• EXTRACTED INFORMATION:
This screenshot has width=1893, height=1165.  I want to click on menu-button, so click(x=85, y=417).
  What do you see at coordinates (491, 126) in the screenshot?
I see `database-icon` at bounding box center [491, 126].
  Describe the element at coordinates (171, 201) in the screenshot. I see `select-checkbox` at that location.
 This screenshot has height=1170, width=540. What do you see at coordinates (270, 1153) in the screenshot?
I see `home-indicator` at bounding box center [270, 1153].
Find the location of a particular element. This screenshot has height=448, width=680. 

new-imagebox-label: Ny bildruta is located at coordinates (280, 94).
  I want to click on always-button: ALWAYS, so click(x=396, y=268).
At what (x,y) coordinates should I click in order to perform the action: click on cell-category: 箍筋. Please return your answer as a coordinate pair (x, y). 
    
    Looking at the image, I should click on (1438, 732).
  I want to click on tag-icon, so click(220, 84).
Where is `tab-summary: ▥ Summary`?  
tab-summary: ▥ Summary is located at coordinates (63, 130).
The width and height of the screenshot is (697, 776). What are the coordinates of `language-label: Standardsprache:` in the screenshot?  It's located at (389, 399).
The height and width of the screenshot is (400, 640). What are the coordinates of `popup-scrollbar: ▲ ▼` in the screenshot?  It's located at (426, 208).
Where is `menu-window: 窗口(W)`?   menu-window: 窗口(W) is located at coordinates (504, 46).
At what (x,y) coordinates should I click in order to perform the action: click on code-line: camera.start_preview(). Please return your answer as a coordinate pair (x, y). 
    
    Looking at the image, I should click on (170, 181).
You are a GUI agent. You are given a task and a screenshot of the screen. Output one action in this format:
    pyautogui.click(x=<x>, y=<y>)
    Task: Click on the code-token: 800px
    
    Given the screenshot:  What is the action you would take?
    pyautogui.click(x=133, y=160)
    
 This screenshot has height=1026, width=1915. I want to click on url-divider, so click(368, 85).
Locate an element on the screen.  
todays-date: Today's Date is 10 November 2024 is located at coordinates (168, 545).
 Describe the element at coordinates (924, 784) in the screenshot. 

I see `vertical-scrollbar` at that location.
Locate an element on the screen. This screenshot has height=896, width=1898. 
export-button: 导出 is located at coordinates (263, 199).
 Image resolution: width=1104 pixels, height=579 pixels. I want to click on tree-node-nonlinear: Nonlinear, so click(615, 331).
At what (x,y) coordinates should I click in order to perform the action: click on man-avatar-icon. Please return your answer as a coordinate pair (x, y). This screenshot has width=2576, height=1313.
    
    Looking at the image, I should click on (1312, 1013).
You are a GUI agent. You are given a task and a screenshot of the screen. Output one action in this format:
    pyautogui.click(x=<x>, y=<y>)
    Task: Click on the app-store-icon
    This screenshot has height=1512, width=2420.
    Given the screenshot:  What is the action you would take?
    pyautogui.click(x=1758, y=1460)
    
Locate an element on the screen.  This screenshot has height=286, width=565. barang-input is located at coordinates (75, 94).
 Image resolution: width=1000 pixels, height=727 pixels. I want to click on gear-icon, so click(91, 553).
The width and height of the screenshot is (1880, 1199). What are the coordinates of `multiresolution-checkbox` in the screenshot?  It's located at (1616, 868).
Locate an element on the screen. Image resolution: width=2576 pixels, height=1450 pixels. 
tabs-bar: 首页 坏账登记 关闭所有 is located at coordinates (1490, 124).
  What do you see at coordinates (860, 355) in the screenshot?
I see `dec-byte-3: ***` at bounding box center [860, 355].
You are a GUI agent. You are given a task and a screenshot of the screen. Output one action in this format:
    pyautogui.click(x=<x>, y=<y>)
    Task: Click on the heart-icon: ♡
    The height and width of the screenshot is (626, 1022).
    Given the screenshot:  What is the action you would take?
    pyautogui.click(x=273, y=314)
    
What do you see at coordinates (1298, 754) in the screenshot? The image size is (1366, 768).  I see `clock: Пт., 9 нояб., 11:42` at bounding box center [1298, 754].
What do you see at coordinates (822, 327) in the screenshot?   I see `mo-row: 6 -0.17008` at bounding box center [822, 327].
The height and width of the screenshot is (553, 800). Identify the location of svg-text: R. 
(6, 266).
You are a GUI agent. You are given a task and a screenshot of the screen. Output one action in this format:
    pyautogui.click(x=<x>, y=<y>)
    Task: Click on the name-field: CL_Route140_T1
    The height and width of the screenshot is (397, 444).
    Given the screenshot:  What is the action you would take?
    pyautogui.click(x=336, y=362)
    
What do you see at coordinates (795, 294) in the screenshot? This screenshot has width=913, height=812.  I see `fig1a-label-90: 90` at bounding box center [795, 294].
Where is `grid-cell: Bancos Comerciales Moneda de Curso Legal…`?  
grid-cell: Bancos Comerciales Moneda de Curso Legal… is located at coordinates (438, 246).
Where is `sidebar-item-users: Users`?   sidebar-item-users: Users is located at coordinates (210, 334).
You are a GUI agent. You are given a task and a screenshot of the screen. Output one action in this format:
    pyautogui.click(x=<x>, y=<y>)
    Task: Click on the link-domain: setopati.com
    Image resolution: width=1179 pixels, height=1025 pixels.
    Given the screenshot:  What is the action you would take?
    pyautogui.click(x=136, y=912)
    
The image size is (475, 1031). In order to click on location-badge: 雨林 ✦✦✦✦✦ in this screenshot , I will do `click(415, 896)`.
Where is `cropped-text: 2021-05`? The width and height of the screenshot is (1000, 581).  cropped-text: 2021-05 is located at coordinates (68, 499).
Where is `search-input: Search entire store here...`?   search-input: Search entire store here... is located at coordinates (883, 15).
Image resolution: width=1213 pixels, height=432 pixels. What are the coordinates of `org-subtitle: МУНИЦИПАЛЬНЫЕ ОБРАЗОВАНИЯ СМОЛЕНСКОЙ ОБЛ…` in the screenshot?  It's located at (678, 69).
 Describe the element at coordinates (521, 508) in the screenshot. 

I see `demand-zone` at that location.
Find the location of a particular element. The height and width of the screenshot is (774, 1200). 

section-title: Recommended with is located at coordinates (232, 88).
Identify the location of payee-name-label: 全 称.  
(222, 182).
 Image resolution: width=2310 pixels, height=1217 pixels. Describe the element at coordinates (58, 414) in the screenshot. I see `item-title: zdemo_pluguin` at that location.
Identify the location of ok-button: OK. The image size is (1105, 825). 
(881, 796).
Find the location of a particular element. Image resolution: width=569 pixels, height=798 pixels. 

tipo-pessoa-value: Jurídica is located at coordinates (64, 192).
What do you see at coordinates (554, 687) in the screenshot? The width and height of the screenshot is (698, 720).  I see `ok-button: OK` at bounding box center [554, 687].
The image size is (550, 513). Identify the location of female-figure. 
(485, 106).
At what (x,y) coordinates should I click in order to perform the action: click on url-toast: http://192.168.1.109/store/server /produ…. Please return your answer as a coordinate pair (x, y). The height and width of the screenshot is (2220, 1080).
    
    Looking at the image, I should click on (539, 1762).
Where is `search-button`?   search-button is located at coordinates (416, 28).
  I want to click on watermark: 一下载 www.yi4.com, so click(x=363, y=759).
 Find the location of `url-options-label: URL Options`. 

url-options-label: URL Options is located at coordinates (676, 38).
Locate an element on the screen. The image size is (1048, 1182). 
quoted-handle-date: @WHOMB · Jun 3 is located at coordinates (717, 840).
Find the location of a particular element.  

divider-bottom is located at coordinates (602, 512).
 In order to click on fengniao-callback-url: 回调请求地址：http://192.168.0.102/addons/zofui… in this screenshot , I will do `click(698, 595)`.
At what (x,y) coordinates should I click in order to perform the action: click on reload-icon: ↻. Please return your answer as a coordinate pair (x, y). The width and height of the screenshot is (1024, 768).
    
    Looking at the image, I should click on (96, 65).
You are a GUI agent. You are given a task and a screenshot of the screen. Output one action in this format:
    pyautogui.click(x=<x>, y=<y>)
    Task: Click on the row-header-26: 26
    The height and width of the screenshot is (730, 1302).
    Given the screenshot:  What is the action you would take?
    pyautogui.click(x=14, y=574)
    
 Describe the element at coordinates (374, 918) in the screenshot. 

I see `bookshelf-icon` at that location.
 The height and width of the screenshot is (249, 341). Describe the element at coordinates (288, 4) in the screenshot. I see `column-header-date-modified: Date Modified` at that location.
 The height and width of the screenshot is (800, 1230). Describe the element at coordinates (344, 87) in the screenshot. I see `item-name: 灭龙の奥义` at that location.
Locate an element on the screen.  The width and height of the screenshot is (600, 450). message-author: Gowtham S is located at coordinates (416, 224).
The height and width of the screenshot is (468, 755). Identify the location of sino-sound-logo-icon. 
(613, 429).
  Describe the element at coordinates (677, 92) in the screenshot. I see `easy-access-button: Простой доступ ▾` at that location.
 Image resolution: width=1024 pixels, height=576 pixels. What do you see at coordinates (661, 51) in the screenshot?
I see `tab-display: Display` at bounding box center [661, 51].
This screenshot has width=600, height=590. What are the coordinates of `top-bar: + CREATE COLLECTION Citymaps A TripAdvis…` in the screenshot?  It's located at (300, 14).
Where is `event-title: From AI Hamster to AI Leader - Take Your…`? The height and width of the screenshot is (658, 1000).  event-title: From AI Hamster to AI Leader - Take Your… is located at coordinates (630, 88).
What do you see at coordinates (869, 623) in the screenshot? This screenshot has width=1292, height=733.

• WORK ITEM: Turn the records from the line that contains "is (2220, 1080)." through the line that contains "pyautogui.click(x=14, y=574)" into a JSON list of strings, one string per line, with blank lines left out.

• REPLY:
[
  "At what (x,y) coordinates should I click in order to perform the action: click on url-toast: http://192.168.1.109/store/server /produ…. Please return your answer as a coordinate pair (x, y). The height and width of the screenshot is (2220, 1080).",
  "    Looking at the image, I should click on (539, 1762).",
  "Where is `search-button`?   search-button is located at coordinates (416, 28).",
  "  I want to click on watermark: 一下载 www.yi4.com, so click(x=363, y=759).",
  " Find the location of `url-options-label: URL Options`. ",
  "url-options-label: URL Options is located at coordinates (676, 38).",
  "Locate an element on the screen. The image size is (1048, 1182). ",
  "quoted-handle-date: @WHOMB · Jun 3 is located at coordinates (717, 840).",
  "Find the location of a particular element.  ",
  "divider-bottom is located at coordinates (602, 512).",
  " In order to click on fengniao-callback-url: 回调请求地址：http://192.168.0.102/addons/zofui… in this screenshot , I will do `click(698, 595)`.",
  "At what (x,y) coordinates should I click in order to perform the action: click on reload-icon: ↻. Please return your answer as a coordinate pair (x, y). The width and height of the screenshot is (1024, 768).",
  "    Looking at the image, I should click on (96, 65).",
  "You are a GUI agent. You are given a task and a screenshot of the screen. Output one action in this format:",
  "    pyautogui.click(x=<x>, y=<y>)",
  "    Task: Click on the row-header-26: 26",
  "    The height and width of the screenshot is (730, 1302).",
  "    Given the screenshot:  What is the action you would take?",
  "    pyautogui.click(x=14, y=574)"
]